Instructions to follow: Reproduce the following lines verbatim, without altering any character, spacing, or line order.

Entries shown:
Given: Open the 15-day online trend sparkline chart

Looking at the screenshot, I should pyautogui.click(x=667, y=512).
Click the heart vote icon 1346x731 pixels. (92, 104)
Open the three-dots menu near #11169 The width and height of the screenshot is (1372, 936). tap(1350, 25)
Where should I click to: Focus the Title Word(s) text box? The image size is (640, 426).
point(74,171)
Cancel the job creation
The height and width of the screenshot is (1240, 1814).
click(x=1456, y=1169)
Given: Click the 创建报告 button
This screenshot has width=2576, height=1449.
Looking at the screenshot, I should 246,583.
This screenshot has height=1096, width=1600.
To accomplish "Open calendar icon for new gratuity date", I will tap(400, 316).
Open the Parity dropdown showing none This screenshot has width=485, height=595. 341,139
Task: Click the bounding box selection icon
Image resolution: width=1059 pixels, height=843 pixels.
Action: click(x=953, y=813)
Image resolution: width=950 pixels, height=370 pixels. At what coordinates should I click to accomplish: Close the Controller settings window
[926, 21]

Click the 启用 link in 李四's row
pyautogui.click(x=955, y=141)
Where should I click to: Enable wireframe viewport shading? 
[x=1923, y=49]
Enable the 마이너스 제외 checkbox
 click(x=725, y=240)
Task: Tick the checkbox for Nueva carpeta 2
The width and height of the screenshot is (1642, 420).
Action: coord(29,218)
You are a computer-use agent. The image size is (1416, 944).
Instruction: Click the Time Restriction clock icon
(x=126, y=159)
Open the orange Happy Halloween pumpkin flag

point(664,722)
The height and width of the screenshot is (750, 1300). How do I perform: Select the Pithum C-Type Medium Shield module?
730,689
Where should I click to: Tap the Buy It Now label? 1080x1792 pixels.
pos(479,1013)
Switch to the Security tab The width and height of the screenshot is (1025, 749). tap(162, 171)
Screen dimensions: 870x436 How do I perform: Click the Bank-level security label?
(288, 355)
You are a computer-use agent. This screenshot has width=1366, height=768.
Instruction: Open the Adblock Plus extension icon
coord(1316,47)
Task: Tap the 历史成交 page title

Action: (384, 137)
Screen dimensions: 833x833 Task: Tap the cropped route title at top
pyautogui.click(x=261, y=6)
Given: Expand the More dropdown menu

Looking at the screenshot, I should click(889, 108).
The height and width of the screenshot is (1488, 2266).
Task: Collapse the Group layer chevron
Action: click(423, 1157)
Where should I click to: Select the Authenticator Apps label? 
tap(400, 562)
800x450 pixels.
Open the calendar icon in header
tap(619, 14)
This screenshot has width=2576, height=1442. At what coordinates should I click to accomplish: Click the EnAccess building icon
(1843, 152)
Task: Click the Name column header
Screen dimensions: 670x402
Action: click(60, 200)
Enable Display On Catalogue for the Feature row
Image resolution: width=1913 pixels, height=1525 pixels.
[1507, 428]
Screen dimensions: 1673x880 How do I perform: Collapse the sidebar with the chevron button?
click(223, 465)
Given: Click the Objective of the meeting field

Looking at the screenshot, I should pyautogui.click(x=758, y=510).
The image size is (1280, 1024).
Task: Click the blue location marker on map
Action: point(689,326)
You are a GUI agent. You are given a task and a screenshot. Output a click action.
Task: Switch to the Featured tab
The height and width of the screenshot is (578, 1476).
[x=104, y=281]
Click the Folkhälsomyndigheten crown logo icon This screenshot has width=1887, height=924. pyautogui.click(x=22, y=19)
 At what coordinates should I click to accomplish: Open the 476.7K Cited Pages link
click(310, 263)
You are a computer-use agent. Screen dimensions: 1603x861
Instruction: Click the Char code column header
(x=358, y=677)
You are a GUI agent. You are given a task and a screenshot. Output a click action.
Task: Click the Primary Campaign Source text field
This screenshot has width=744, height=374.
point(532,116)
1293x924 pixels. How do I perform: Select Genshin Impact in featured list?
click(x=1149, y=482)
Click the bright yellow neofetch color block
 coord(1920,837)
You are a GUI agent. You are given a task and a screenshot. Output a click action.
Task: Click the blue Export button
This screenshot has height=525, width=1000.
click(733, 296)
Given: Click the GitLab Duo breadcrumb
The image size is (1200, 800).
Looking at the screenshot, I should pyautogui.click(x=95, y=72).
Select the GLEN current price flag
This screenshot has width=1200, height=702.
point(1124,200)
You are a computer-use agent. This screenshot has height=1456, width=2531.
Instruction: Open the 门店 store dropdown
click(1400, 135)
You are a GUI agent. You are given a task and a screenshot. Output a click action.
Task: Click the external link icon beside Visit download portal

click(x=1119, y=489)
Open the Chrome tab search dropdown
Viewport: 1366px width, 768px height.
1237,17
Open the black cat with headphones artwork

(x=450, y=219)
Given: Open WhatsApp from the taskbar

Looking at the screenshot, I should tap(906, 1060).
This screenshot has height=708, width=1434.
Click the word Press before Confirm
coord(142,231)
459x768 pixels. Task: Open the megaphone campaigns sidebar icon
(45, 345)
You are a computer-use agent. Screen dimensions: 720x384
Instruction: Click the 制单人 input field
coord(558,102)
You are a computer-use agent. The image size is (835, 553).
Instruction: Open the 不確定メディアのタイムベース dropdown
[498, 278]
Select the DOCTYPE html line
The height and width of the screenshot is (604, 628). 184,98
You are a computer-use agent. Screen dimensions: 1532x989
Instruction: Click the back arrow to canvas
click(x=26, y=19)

Task solution:
Given: Open the 15-day online trend sparkline chart

Looking at the screenshot, I should pyautogui.click(x=667, y=512).
Click the heart vote icon 1346x731 pixels. (92, 104)
Open the three-dots menu near #11169 The width and height of the screenshot is (1372, 936). tap(1350, 25)
Where should I click to: Focus the Title Word(s) text box? The image size is (640, 426).
point(74,171)
Cancel the job creation
The height and width of the screenshot is (1240, 1814).
click(x=1456, y=1169)
Given: Click the 创建报告 button
This screenshot has width=2576, height=1449.
Looking at the screenshot, I should 246,583.
This screenshot has height=1096, width=1600.
To accomplish "Open calendar icon for new gratuity date", I will tap(400, 316).
Open the Parity dropdown showing none This screenshot has width=485, height=595. 341,139
Task: Click the bounding box selection icon
Image resolution: width=1059 pixels, height=843 pixels.
Action: click(x=953, y=813)
Image resolution: width=950 pixels, height=370 pixels. At what coordinates should I click to accomplish: Close the Controller settings window
[926, 21]

Click the 启用 link in 李四's row
pyautogui.click(x=955, y=141)
Where should I click to: Enable wireframe viewport shading? 
[x=1923, y=49]
Enable the 마이너스 제외 checkbox
 click(x=725, y=240)
Task: Tick the checkbox for Nueva carpeta 2
The width and height of the screenshot is (1642, 420).
Action: coord(29,218)
You are a computer-use agent. The image size is (1416, 944).
Instruction: Click the Time Restriction clock icon
(x=126, y=159)
Open the orange Happy Halloween pumpkin flag

point(664,722)
The height and width of the screenshot is (750, 1300). How do I perform: Select the Pithum C-Type Medium Shield module?
730,689
Where should I click to: Tap the Buy It Now label? 1080x1792 pixels.
pos(479,1013)
Switch to the Security tab The width and height of the screenshot is (1025, 749). tap(162, 171)
Screen dimensions: 870x436 How do I perform: Click the Bank-level security label?
(288, 355)
You are a computer-use agent. This screenshot has width=1366, height=768.
Instruction: Open the Adblock Plus extension icon
coord(1316,47)
Task: Tap the 历史成交 page title

Action: (384, 137)
Screen dimensions: 833x833 Task: Tap the cropped route title at top
pyautogui.click(x=261, y=6)
Given: Expand the More dropdown menu

Looking at the screenshot, I should click(889, 108).
The height and width of the screenshot is (1488, 2266).
Task: Collapse the Group layer chevron
Action: click(423, 1157)
Where should I click to: Select the Authenticator Apps label? 
tap(400, 562)
800x450 pixels.
Open the calendar icon in header
tap(619, 14)
This screenshot has width=2576, height=1442. At what coordinates should I click to accomplish: Click the EnAccess building icon
(1843, 152)
Task: Click the Name column header
Screen dimensions: 670x402
Action: click(60, 200)
Enable Display On Catalogue for the Feature row
Image resolution: width=1913 pixels, height=1525 pixels.
[1507, 428]
Screen dimensions: 1673x880 How do I perform: Collapse the sidebar with the chevron button?
click(223, 465)
Given: Click the Objective of the meeting field

Looking at the screenshot, I should pyautogui.click(x=758, y=510).
The image size is (1280, 1024).
Task: Click the blue location marker on map
Action: point(689,326)
You are a GUI agent. You are given a task and a screenshot. Output a click action.
Task: Switch to the Featured tab
The height and width of the screenshot is (578, 1476).
[x=104, y=281]
Click the Folkhälsomyndigheten crown logo icon This screenshot has width=1887, height=924. pyautogui.click(x=22, y=19)
 At what coordinates should I click to accomplish: Open the 476.7K Cited Pages link
click(310, 263)
You are a computer-use agent. Screen dimensions: 1603x861
Instruction: Click the Char code column header
(x=358, y=677)
You are a GUI agent. You are given a task and a screenshot. Output a click action.
Task: Click the Primary Campaign Source text field
This screenshot has width=744, height=374.
point(532,116)
1293x924 pixels. How do I perform: Select Genshin Impact in featured list?
click(x=1149, y=482)
Click the bright yellow neofetch color block
 coord(1920,837)
You are a GUI agent. You are given a task and a screenshot. Output a click action.
Task: Click the blue Export button
This screenshot has height=525, width=1000.
click(733, 296)
Given: Click the GitLab Duo breadcrumb
The image size is (1200, 800).
Looking at the screenshot, I should pyautogui.click(x=95, y=72).
Select the GLEN current price flag
This screenshot has width=1200, height=702.
point(1124,200)
You are a computer-use agent. This screenshot has height=1456, width=2531.
Instruction: Open the 门店 store dropdown
click(1400, 135)
You are a GUI agent. You are given a task and a screenshot. Output a click action.
Task: Click the external link icon beside Visit download portal

click(x=1119, y=489)
Open the Chrome tab search dropdown
Viewport: 1366px width, 768px height.
1237,17
Open the black cat with headphones artwork

(x=450, y=219)
Given: Open WhatsApp from the taskbar

Looking at the screenshot, I should tap(906, 1060).
This screenshot has height=708, width=1434.
Click the word Press before Confirm
coord(142,231)
459x768 pixels. Task: Open the megaphone campaigns sidebar icon
(45, 345)
You are a computer-use agent. Screen dimensions: 720x384
Instruction: Click the 制单人 input field
coord(558,102)
You are a computer-use agent. The image size is (835, 553).
Instruction: Open the 不確定メディアのタイムベース dropdown
[498, 278]
Select the DOCTYPE html line
The height and width of the screenshot is (604, 628). 184,98
You are a computer-use agent. Screen dimensions: 1532x989
Instruction: Click the back arrow to canvas
click(x=26, y=19)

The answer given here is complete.